Wednesday, February 17, 2010

What is happening in Greece right now?


What is happening in Greece right now?

Its long-term deficit cutting plan aims to drastically reduce the budget shortfall to less than 3% by 2012.

Greece has pledged to reduce this to 8.7% during 2010.

In order to do that, the government is planning a package of austerity measures. It wants to freeze public sector workers' pay and raise taxes, and it has also announced a rise in petrol prices.

It also intends to raise the average retirement age in an attempt to save the cash-strapped pensions system.

How has this been received in Greece?

Not at all well. About 30,000 Greek taxi drivers staged a 24-hour strike to protest against the government's financial reforms.

Public sector workers in Greece are planning a series of crippling nationwide strikes.

They believe that the crisis has been engineered by external forces, such as international speculators and European central bankers.

What happens next?

The EU has pledged to help Greece - but no details of any exact proposals have been released.

Eurozone finance ministers are meeting in Brussels this week to discuss the Greek situation.

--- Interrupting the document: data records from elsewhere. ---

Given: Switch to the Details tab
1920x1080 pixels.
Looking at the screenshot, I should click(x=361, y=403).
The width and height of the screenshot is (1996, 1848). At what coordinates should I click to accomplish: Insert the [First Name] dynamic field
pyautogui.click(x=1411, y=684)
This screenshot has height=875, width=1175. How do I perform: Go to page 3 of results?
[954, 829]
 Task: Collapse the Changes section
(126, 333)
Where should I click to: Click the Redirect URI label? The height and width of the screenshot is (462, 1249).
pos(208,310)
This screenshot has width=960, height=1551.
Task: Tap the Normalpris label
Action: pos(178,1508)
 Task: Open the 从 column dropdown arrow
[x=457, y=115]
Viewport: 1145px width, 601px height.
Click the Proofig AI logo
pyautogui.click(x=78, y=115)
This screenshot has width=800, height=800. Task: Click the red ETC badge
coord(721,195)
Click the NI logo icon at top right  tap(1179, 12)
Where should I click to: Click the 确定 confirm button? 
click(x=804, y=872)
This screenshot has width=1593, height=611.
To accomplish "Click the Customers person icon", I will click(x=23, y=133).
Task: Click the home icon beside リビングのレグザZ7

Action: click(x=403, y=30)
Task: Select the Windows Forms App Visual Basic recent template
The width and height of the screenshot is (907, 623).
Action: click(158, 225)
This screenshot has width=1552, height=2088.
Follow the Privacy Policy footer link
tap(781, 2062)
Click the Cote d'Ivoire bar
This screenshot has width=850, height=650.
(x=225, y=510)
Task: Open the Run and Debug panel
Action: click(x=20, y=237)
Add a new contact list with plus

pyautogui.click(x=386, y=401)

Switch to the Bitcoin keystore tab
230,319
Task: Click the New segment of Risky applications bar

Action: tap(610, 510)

Greece has been told that it must make further spending cuts or face sanctions, eurozone chief Jean-Claude Juncker says.

The country has agreed to outline additional cuts by 16 March, if necessary.

But the eurozone leaders have told Greece it faces penalties if its debt reduction plans are not shown to be on target by that date.

Will Greece have to leave the euro?

Currency traders have feared that some countries with large budget deficits - such as Greece, Spain and Portugal - might be tempted to leave the euro.

A country which left the euro could allow its currency to fall in value, and thus improve its competitiveness.

But it would cause huge ruptures in the financial markets as investors would fear other nations would follow, potentially leading to the break-up of the monetary union itself.

However, the EU has vowed to keep the eurozone together and dismissed talk of countries leaving the euro.

Is Greece the only country in trouble?

There are fears that Greece's troubles in the international financial markets will trigger a domino effect, toppling other weak members of the eurozone such as the so-called "Piigs" - Portugal, Ireland, Italy and Spain as well as Greece - all of whom face challenges rebalancing their books.

And Greece's woes mean there are fresh fears about whether Portugal and Spain can repay their debts.

That's because they all could face higher costs, as investors sell their holdings of the government debt and make it more expensive for them to borrow.